I’m a bit too old to go to the mall, sit on your lap, and tell you what I want for Christmas so I’m writing you this letter. Don’t worry, I’m not going to ask for an iPod, tablet, new car, or something else I could afford to get myself. I need something a bit more complicated. I want you to change the perception of being single. That is something that myself and thousands of other singles could use. Especially, around the holidays.
I’d like to meet a man and not have him ask me, “Sooo, why are you single,” as if I’m hiding some deep dark secret. I would most certainly like to go to a family function and not have someone think they need to pity me because I showed up alone. I’d like to not pay more in taxes because I don’t have a spouse or any dependents. Okay, scratch that, even I know that the IRS is beyond your jurisdiction.
However, for some reason if you are over the age of 25 society believes you should be married. God forbid if you’re over 35. All of sudden you will find yourself thrust into the abominable sisterhood of old maid, spinster, or the cat lady. Not to mention the plethora of people who will try to diagnose your problem and ask probing questions to determine if you are mentally ill, have unresolved daddy issues from childhood, or a bitch just because no one has wifed you up. I don’t want to be asked again if I’ve ever been close to getting married or if I’ve ever been engaged. Surely, someone must have wanted me in years past, right? Before I got over the hill, my boobs started sagging, and I needed dentures. (Btw, I’m only 37) I don’t want to see any more studies about how it’s so hard for black women to find a man.

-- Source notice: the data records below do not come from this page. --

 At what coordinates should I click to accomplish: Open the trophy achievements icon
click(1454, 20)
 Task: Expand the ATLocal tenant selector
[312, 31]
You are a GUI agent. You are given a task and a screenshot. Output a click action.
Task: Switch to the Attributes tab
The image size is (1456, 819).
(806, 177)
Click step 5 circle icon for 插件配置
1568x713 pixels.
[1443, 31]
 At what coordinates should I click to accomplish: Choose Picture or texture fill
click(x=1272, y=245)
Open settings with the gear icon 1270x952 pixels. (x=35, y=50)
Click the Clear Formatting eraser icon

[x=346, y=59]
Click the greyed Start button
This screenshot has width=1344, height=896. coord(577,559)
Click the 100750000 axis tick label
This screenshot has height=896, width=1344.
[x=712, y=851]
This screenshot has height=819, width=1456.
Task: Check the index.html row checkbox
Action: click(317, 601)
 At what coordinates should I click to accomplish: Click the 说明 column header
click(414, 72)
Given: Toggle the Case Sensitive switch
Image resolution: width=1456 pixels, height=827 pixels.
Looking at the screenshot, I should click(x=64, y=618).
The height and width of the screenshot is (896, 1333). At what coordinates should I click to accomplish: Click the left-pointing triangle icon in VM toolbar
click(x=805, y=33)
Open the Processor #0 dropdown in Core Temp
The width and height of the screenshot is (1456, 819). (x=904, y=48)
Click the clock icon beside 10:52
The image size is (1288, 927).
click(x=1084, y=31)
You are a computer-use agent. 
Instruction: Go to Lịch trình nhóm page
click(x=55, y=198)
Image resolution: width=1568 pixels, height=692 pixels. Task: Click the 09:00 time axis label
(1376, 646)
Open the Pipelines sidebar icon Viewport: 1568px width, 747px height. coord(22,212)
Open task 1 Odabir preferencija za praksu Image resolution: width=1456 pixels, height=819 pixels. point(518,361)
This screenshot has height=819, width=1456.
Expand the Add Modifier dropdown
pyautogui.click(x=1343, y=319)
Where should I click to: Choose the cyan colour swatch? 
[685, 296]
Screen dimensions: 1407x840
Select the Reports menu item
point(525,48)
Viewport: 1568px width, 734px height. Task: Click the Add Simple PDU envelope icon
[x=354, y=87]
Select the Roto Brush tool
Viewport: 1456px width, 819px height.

In the Bible, James says that it is good to be single but I’m not sure anyone believes him. Regrettably, it would seem that it is better to be unhappily married to an adulterer, liar, or trifling bastard than to be single and fabulous. I know several people who are married and miserable. Why should I join those ranks? Oh yeah, so I can get a break on my taxes, a gift on Valentine’s Day, and our anniversary! No, thanks. And no, I’m not against marriage. Marriage can be bliss when you are with the right person. But I’ve finally reached a point in my maturity where I’m okay with not having a ring on my finger. It would be nice if the rest of the world was too. I want people to congratulate me when I inform them that I’m single and having a ball in my singleness. I don’t consider it a bad thing if I want to go out and I don’t need to call and see if my hubby has plans for us that night. If I want chicken for dinner, I don’t have to see if he wants that too. My house is the way I left it when I get home and my money stays in my account until I get ready to spend it. But once again, don’t misunderstand me, I’ll gladly change that for the right man.
I recognize that people who love me only want the best for me but being married for the sake of being married isn’t best for me or the poor man whose blood pressure I would make shoot through the roof. Let them know that I will get married when the right man comes along and until then LEAVE ME ALONE!
So, I ask you to grant me this simple Christmas wish and if you can’t do it for the entire year at least do it from now until February 16th. I added a couple of days for those who like to flaunt their Valentine’s Day gifts in front of others and say stupid crap like Happy Singles Awareness Day!
Oh and one more thing. I also want permission to slap the taste of the mouth of the next person who asks, “Why you ain’t got no man?” without fear of going to jail. Do you think you can hook that up, Santa? I would be eternally grateful. I’ll leave extra cookies out for you.